2.2 3－MA对GSPCs诱导分化及自噬活性的作用

对照组贴壁分化为梭形或星形细胞（图2A），实验组贴壁减少（图2B），定量计数表明实验组分化比例显著低于对照组（图2C）。Western blot检测发现，实验组GFAP、MAP－2蛋白表达量均显著降低（图2D和图2E）。

Western blot检测发现，实验组beclin－1表达量显著低于对照组（图2F）。免疫细胞化学染色示，对照组胞浆内可见较多LC3阳性点状结构（图2G）；实验组罕见LC3阳性点状结构（图2H）。

图2 3－MA对GSPCs诱导分化及自噬活性的作用

2.3 自噬激活剂RPM对GSPCs分化状态的影响

RPM浓度及作用时间对无血清条件下培养的GSPCs形态学影响不明显，而12.5ng/mL RPM能显著增加含血清条件下培养的GSPCs贴壁分化细胞（图3）。

图3 自噬激活剂RPM对GSPCs分化状态的影响

3 讨论

肿瘤干细胞理论认为，肿瘤的生长及转移能力主要来源于肿瘤细胞中的一些细胞，即癌干细胞（CSCs）。目前，CSCs已在多种肿瘤组织中被证实。本研究亦从1例胶质瘤组织中成功获得GSPCs。一般而言，CSCs只能分化为具有亲本表型的癌细胞，而GSPCs只能分化为不成熟的神经元或胶质细胞。由于GSPCs具有自我更新及不能成熟分化的特征，导致肿瘤复发及对放化疗的阻抗［6］。研究已表明，自噬在多种细胞分化中具有重要作用［7－8］。LC3是自噬小体的特异性标志分子［9］，以LC3－Ⅰ和LC3－Ⅱ两种分子存在，且两者比例与自噬小体数量有关。本实验中在无血清干细胞培养基中生长的GSPCs，经免疫细胞化学法检测示LC3呈阴性，表明其自噬活性低。GSPCs在含血清条件下培养7d后贴壁分化，免疫细胞化学染色示LC3呈点样分布；透射电镜下可见GSPCs分化细胞内存在典型自噬小体；Western blot检测LC3发现，诱导分化后GSPCs中LC3－Ⅱ/LC3－Ⅰ较分化前显著增加，表明GSPCs自噬活性显著增加，提示GSPCs在未分化状态下自噬活性低，诱导分化后自噬活性显著增加。

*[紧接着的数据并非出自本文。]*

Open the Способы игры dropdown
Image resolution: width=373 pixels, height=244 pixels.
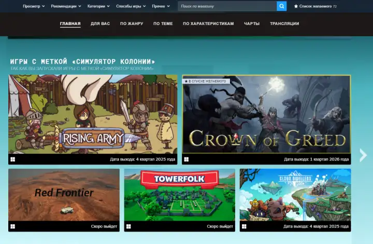131,6
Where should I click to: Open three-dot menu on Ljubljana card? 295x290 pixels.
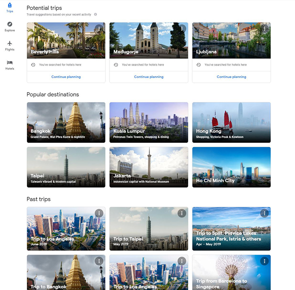264,28
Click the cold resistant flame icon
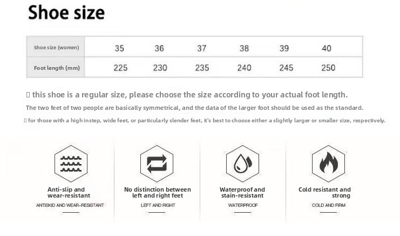Viewport: 400px width, 236px height. pyautogui.click(x=328, y=163)
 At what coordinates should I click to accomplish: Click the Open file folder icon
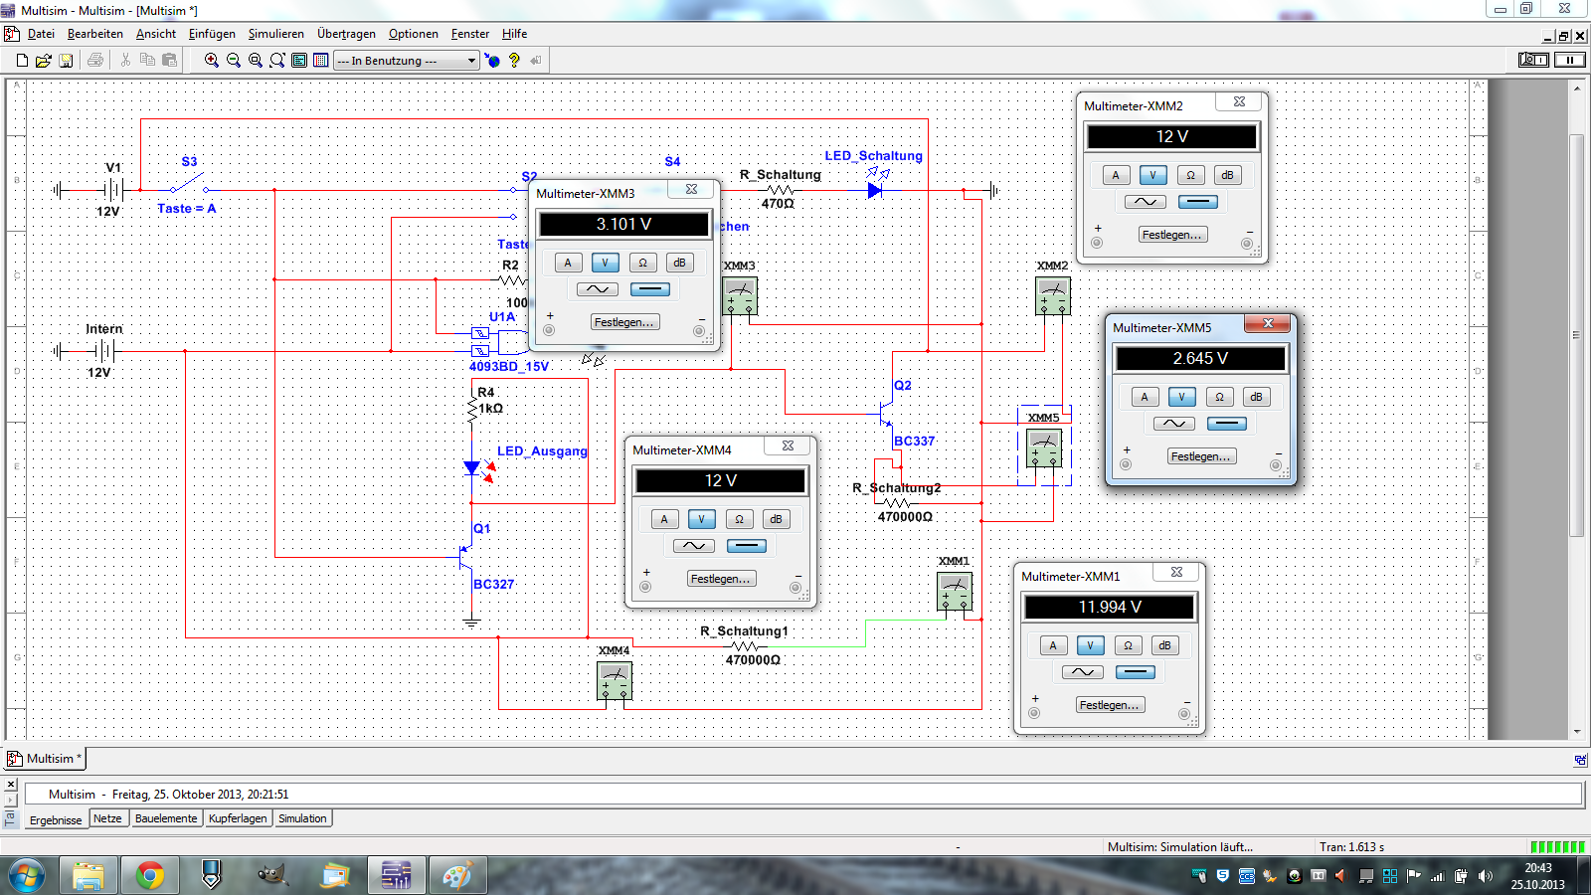(44, 61)
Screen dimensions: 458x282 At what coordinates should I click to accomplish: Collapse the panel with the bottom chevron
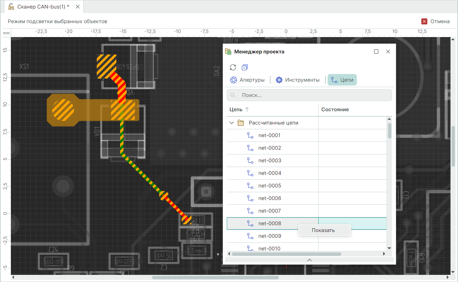coord(309,260)
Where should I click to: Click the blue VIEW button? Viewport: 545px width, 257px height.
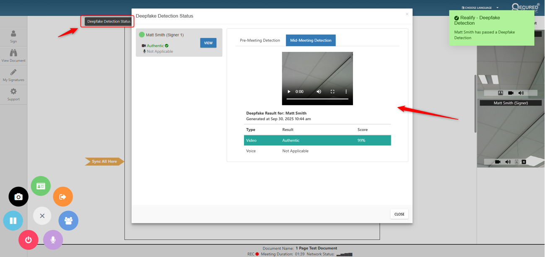(208, 43)
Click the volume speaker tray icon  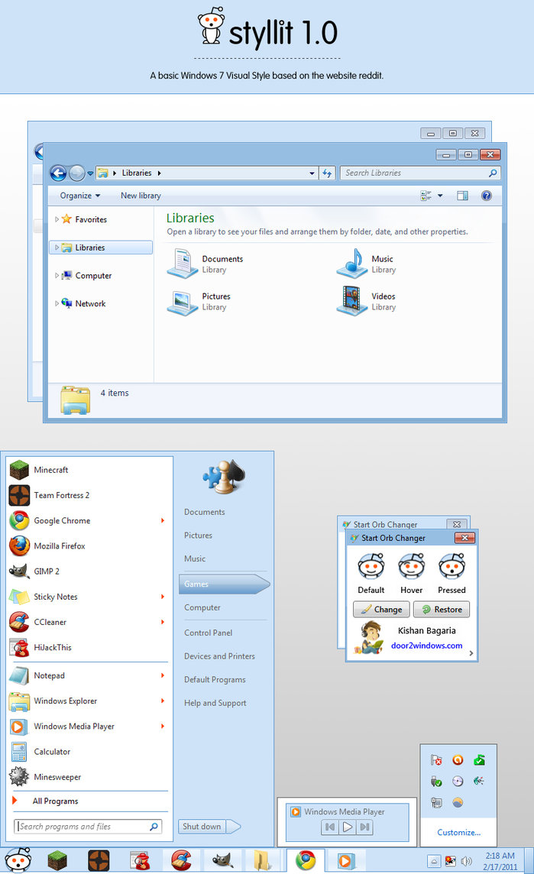coord(467,861)
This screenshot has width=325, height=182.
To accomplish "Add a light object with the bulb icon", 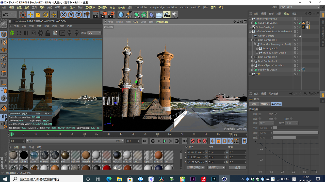I will click(174, 15).
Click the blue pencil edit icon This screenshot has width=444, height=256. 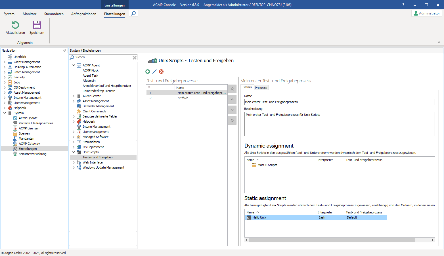154,72
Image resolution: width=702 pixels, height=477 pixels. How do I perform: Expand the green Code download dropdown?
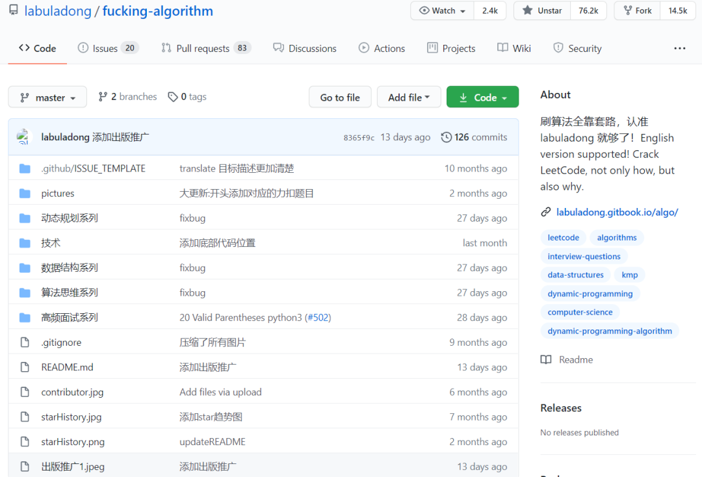tap(482, 97)
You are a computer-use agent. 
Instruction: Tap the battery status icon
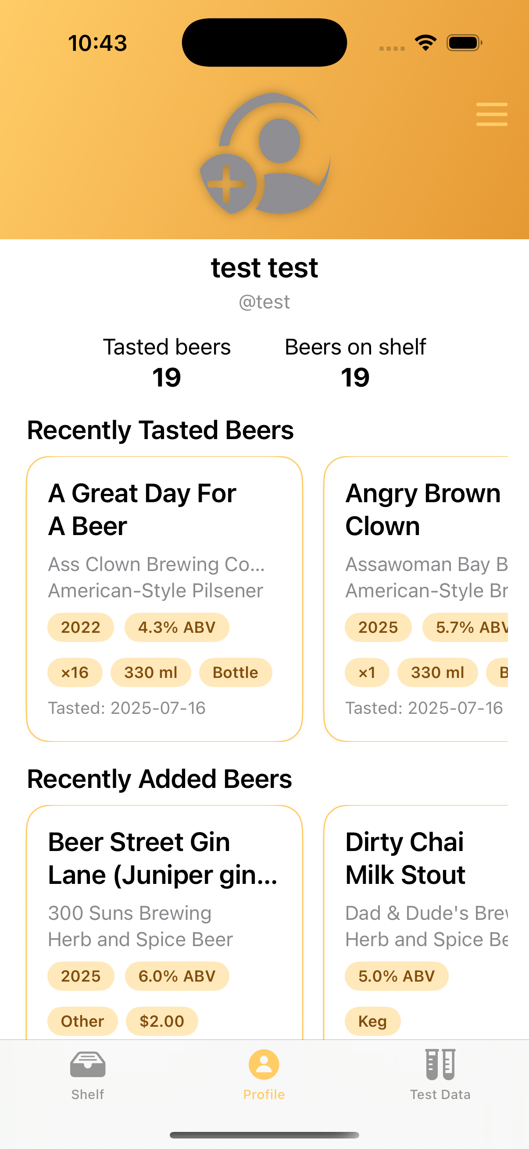(464, 43)
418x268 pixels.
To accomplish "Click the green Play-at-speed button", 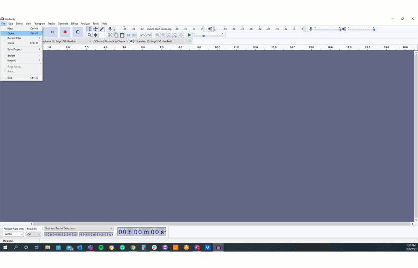I will 189,35.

GFAP和 MAP－2表达量越高，说明细胞分化越成熟。beclin－1是自噬所必须的抑癌基因［10］，其表达量降低提示自噬活性低下。本实验结果显示，实验组较对照组细胞贴壁减少，分化比例降低；免疫细胞化学染色示胞浆内罕见LC3阳性表达；Western blot检测证实，实验组GFAP、MAP－2及beclin－1表达量均显著降低，表明GSPCs诱导分化时，加入自噬抑制剂3－MA能抑制GSPCs诱导分化过程中原本增强的自噬活性，从而抑制GSPCs分化，提示自噬活性低可抑制GSPCs分化。此外，本实验还利用自噬激活剂RPM在无血清条件下作用于GSPCs，结果显示RPM浓度及作用时间对无血清条件下培养的GSPCs形态学无显著影响，与Zeng等［11］研究结果一致。GSPCs在含血清条件下培养时，适当浓度的RPM可促进其贴壁分化。为防止高浓度血清（10%）明显诱导GSPCs的分化，本实验将GSPCs培养于含3%胎牛血清的培养液中，24h后发现，在含3%胎牛血清条件下，无论是否有RPM，GSPCs均可贴壁分化，但RPM 存在时，GSPCs分化更明显，说明增强GSPCs自噬活性可提高其分化比例。

综上所述，GSPCs分化与其自噬活性密切相关。诱导分化后，GSPCs自噬活性增高，增强GSPCs自噬活性可促进分化，抑制其自噬活性可抑制分化，与Nabissi等［12］研究结果一致。

本研究提示，至少在部分肿瘤干细胞中自噬活性低下是其分化抑制的一种原因，这为抗肿瘤治疗提供了一种思路，在应用放化疗手段的同时可加用自噬活剂，通过增强其自噬活性而促进肿瘤细胞进一步分化成熟，减轻其恶性程度及对放化疗的阻抗，从而提高肿瘤治疗的疗效。

［1］Wang Z，Fei X，Dai X，et al.Differentiation of glioma stem cells and progenitor cells into local host cell－like cells：a study based on choroidcarcinoma differentiation of choroid plexus of GFP transgenic nude mouse［J］.Cancer Biother Radiopharm，2015，30（5）：225－232.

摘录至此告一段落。